PROVIDED INFORMATION Block Start

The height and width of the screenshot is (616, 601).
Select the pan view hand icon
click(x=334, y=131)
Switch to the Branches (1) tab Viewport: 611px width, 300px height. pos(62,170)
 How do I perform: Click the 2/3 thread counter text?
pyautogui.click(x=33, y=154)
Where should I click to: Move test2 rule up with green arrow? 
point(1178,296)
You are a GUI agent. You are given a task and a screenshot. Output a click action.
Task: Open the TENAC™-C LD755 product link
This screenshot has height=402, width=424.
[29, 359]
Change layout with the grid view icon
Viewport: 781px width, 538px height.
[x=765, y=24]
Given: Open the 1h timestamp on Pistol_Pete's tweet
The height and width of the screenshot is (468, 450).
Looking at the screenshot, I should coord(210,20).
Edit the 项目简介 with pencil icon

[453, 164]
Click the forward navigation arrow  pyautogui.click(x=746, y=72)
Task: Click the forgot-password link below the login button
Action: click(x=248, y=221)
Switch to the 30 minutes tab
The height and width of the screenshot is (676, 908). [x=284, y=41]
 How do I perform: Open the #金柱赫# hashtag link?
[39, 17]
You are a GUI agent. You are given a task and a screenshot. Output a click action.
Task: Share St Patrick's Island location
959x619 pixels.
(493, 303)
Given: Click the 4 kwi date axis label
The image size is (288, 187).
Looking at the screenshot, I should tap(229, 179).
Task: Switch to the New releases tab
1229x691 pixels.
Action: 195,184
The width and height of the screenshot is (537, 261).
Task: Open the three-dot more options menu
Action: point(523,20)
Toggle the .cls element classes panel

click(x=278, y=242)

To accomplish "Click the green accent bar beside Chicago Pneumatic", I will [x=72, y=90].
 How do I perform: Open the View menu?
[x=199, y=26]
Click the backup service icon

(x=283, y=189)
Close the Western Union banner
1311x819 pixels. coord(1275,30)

PROVIDED INFORMATION Block End

**TASK OBJECTIVE:**
Quote the data above in full, changing nothing.

**EXERCISE ANSWER:**
The height and width of the screenshot is (616, 601).
Select the pan view hand icon
click(x=334, y=131)
Switch to the Branches (1) tab Viewport: 611px width, 300px height. pos(62,170)
 How do I perform: Click the 2/3 thread counter text?
pyautogui.click(x=33, y=154)
Where should I click to: Move test2 rule up with green arrow? 
point(1178,296)
You are a GUI agent. You are given a task and a screenshot. Output a click action.
Task: Open the TENAC™-C LD755 product link
This screenshot has height=402, width=424.
[29, 359]
Change layout with the grid view icon
Viewport: 781px width, 538px height.
[x=765, y=24]
Given: Open the 1h timestamp on Pistol_Pete's tweet
The height and width of the screenshot is (468, 450).
Looking at the screenshot, I should coord(210,20).
Edit the 项目简介 with pencil icon

[453, 164]
Click the forward navigation arrow  pyautogui.click(x=746, y=72)
Task: Click the forgot-password link below the login button
Action: click(x=248, y=221)
Switch to the 30 minutes tab
The height and width of the screenshot is (676, 908). [x=284, y=41]
 How do I perform: Open the #金柱赫# hashtag link?
[39, 17]
You are a GUI agent. You are given a task and a screenshot. Output a click action.
Task: Share St Patrick's Island location
959x619 pixels.
(493, 303)
Given: Click the 4 kwi date axis label
The image size is (288, 187).
Looking at the screenshot, I should tap(229, 179).
Task: Switch to the New releases tab
1229x691 pixels.
Action: 195,184
The width and height of the screenshot is (537, 261).
Task: Open the three-dot more options menu
Action: point(523,20)
Toggle the .cls element classes panel

click(x=278, y=242)

To accomplish "Click the green accent bar beside Chicago Pneumatic", I will [x=72, y=90].
 How do I perform: Open the View menu?
[x=199, y=26]
Click the backup service icon

(x=283, y=189)
Close the Western Union banner
1311x819 pixels. coord(1275,30)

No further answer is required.